## Extract provided:
################

By Niklas Moeller
More than 40 million North Americans work in open plan offices featuring partial height panels. Granted, cubicles make better use of space and improve communication flow, but they are an acoustic challenge.
Traditional walls have given way to modular furniture systems, more employees use the same space, and everyone is seated closer together. At the same time, new construction methods, absorptive treatments, and quieter equipment have lowered the background sound level.
That may sound good—and to some degree, it is—but without adequate background sound, it is easier to hear the distracting activities happening around you.
Are closed offices the solution? You expect privacy, but in fact, sound often leaks from one office to the next through the ceiling or air transfer components. Then a closed door means nothing.
If you work in a modern facility, you can likely relate. Usually you are spending time on work that requires concentration. Disruptive conversations and noises make it harder for you to complete tasks. Errors happen more often, adding to stress. It takes more effort to focus, which tires you out, affecting your mood and, ultimately, your productivity.
This is where sound masking comes in.
What is Sound Masking?
A sound masking system consists of a series of speakers, typically installed above the suspended ceiling, that distribute an engineered background sound throughout a facility. This sound is most often compared to that of softly blowing air.
The primary benefits of this technology include increased speech privacy, reduced distractions due to noise, and a generally more comfortable working environment. It is easily installed in new or existing facilities of any size, providing an effective way of addressing acoustic problems at nominal cost and without remodeling.
How Does it Work?
If you have ever run water at your kitchen sink while trying to talk to someone in the next room, you will understand how masking works. You can tell your conversational partner is speaking, but it is difficult to comprehend what is being said because the running water has raised the noise floor in your area.
The noise floor is the level of constant sound present in a space. If it is too high, you will find it irritating. Too low, and you can easily overhear conversations and noises.
Masking creates a noise floor high enough to cover up noises and low enough for comfort, usually in the range of 42 to 48 dBA. In so doing, this technology contributes to three key acoustic requirements: low dynamic range, low signal-to-noise ratio, and maximum acoustic consistency.
Key Acoustic Requirements
The role masking plays in achieving acoustic comfort can be explained using one company's experience. When they moved into their new headquarters, the noise levels were high due to the reflection of sounds off the hard ceiling, floor, and wall finishes. Sounds traveled great distances. There was some degree of speech privacy but only due to the high noise levels. Employees found it difficult to concentrate in this environment.
Clearly, something needed to be done, but the company assumed it could lower the noise levels simply by adding absorptive materials to the space. While this was a positive first step, it was not sufficient to satisfy all the requirements.
Low dynamic range
Absorption made the environment somewhat more comfortable by decreasing the volume of sounds reflected back into the space, but the perception of a noisy environment remained because the dynamic range stayed high.

################

## Data shown:
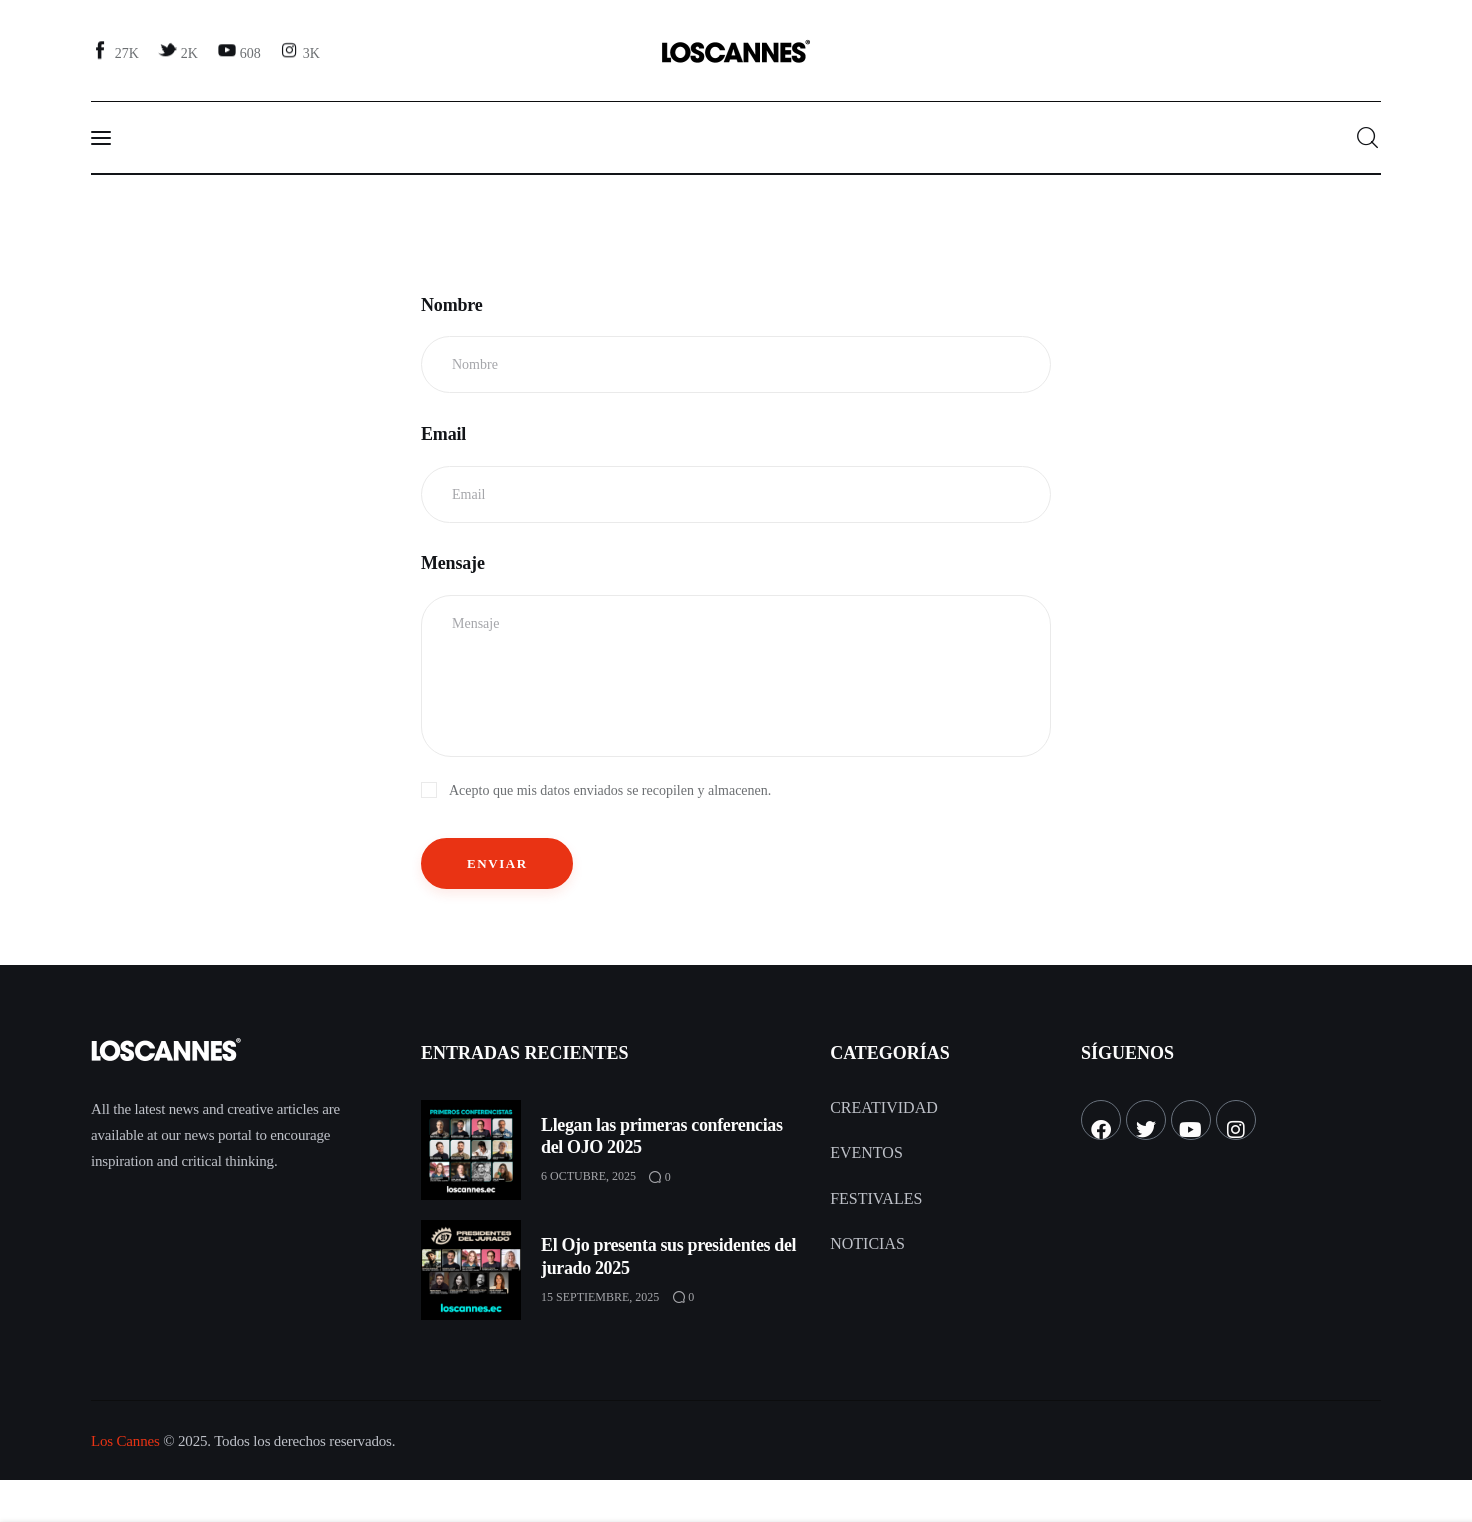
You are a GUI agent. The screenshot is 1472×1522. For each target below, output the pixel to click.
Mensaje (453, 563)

################

## Task to complete:
Reproduce the part of the sound masking article that begins at the words "Are closed offices" and stops after the words "door means nothing.".

## Task solution:
Are closed offices the solution? You expect privacy, but in fact, sound often leaks from one office to the next through the ceiling or air transfer components. Then a closed door means nothing.